搜索cell結構作為最終網絡結構的構建塊(building block)

搜素到的cell可以堆疊構成CNN或者RNN

一個cell是一個包含N個節點的有向無環圖(DAG)

image-20200524185550276

圖1說明:

圖1表示一個cell結構;每個節點都會連接到比自身編號小的節點上;

節點 i 表示feature maps(\(x^{(i)}\)),節點之間不同顏色的箭頭表示不同op,每個op都有自己的權重;

節點之間的操作選自op集O, 兩個節點之間的op數=|O|;

節點 i, j 之間的每個op都對應一個結構參數(\(α^{(i, j)}\))(可以理解為該op的強度/權重等),\(α^{(i,j)}\) 是一個|O|維的向量;

\(x^{(j)}=\sum_{i<j} o^{(i, j)}\left(x^{(i)}\right) \qquad (1)\)

公式(1)說明:

  • \(x^{(i)}\) 表示第i個節點的feature map
  • \(o^{(i, j)}\) 是一組op集合
  • \(o^{(i, j)}\left(x^{(i)}\right)\) 表示對feature map \(x^{(i)}\) 執行op集 \(o^{(i, j)}\) 得到新的feature map
  • 對所有小於j的節點i,都執行 \(o^{(i, j)}\left(x^{(i)}\right)\) ,並將結果求和,得到 j 節點的feature map

\(\bar{o}^{(i, j)}(x)=\sum_{o \in \mathcal{O}} \frac{\exp \left(\alpha_{o}^{(i, j)}\right)}{\sum_{o^{\prime} \in \mathcal{O}} \exp \left(\alpha_{o^{\prime}}^{(i, j)}\right)} o(x) \qquad (2)\)

公式(2)說明:

  • 向量 \(α^{ij}\) 的維度是|O|
  • \(α^{(i, j)}\) 執行softmax,得到softmax后的結構參數 \(\hat{α}^{(i, j)}=\frac{\exp \left(\alpha_{o}^{(i, j)}\right)}{\sum_{o^{\prime} \in \mathcal{O}} \exp \left(\alpha_{o^{\prime}}^{(i, j)}\right)}\)
  • 將op集合O中的每個op都施加在x上,並乘以對應的結構參數 \(\hat{α}^{(i, j)}\) ,再求和,得到 \(\bar{o}^{(i, j)}(x)\)
  • 則mix op 記為 \(\bar{o}^{(i, j)}(·)\)

&& 兩個node之間, 不同顏色的op的output feature map size 不一樣怎么辦?

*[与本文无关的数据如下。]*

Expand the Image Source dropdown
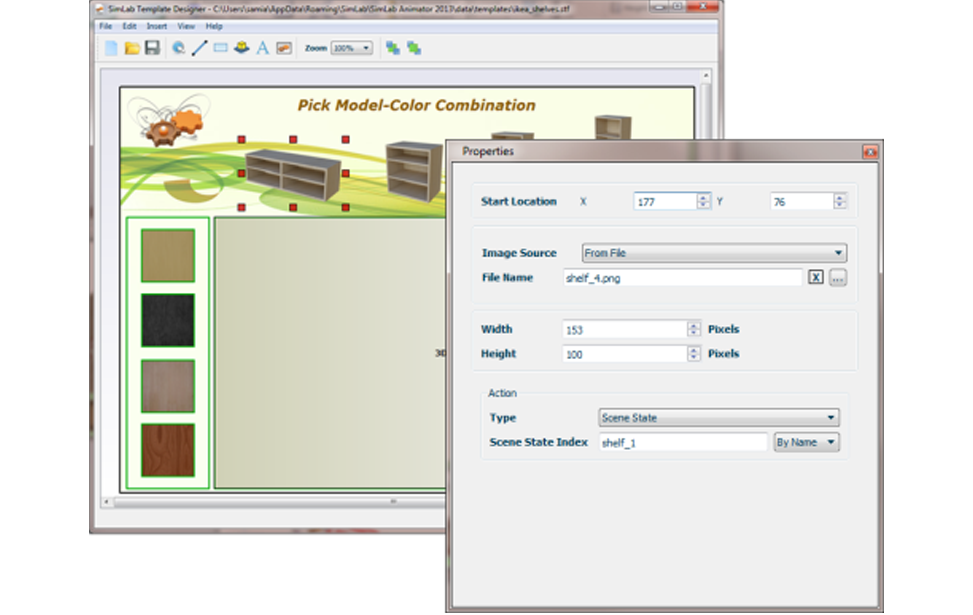This screenshot has height=615, width=973. coord(714,254)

兩個node之間, input size相同, 由於op類型不同, 會導致不同op輸出的output size不同, 代碼中是通過padding來保持不同op的output feature map維度統一的

image-20200807222744639


&& 兩個node之間, 不同顏色的op的output feature maps 是如何整合的? 求和還是concat?

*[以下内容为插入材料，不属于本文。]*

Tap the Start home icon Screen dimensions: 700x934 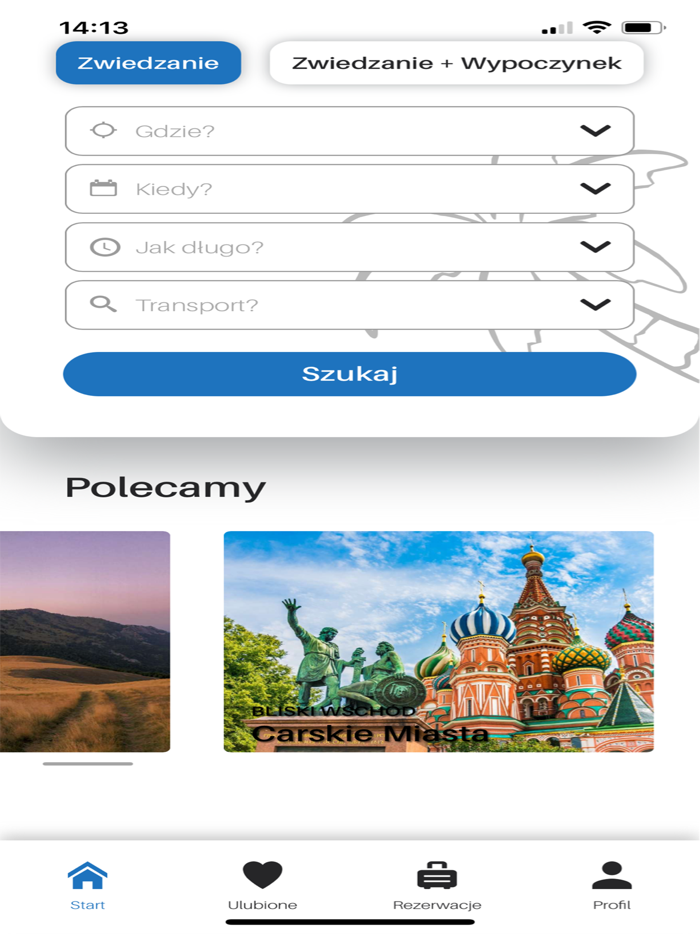pyautogui.click(x=88, y=875)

不同op的的output feature maps (通道數和size都相同) 會進行求和 (對應位置元素相加), 因此多個op的output feature maps 整合后, feature map的通道數和size都不變


&& 來自不同node的 output feature maps 如何整合?求和還是concat?

求和


\(o^{(i, j)}=\operatorname{argmax}_{o \in \mathcal{O}} \alpha_{o}^{(i, j)}\)

公式說明:

在搜索的最后階段三條不同顏色的線會保留對應結構參數 \(α^{(i, j)}\) 最大的那一條

image-20200524185838715


結構圖例說明

**CNN cell結構: **

image-20200808160326838

其中每個三角形代表圖1中兩個node之間的一組操作, 即每個三角形表示公式(2)的操作: \(\bar{o}^{(i, j)}(x)=\sum_{o \in \mathcal{O}} \frac{\exp \left(\alpha_{o}^{(i, j)}\right)}{\sum_{o^{\prime} \in \mathcal{O}} \exp \left(\alpha_{o^{\prime}}^{(i, j)}\right)} o(x) \qquad (2)\) , 到最后, 圖1中的每組線會只保留一個op, 即每個三角形到最后也只保留1個強度最大的op. 而且每個node會選擇n個op中強度最大的2個.

image-20200808160542699

最后每個三角形(對應圖1中兩個node之間的一組操作)

CNN結構:

666

一個三角形表示圖1中兩個node之間的一組op:

\(\bar{o}^{(i, j)}(x)=\sum_{o \in \mathcal{O}} \frac{\exp \left(\alpha_{o}^{(i, j)}\right)}{\sum_{o^{\prime} \in \mathcal{O}} \exp \left(\alpha_{o^{\prime}}^{(i, j)}\right)} o(x) \qquad (2)\)

image-20200808160542699

優化目標

我們的目標是聯合學習結構參數(α)和網絡權重(w):

\(\min _{\alpha} \mathcal{L}_{v a l}\left(w^{*}(\alpha), \alpha\right) \qquad (3)\)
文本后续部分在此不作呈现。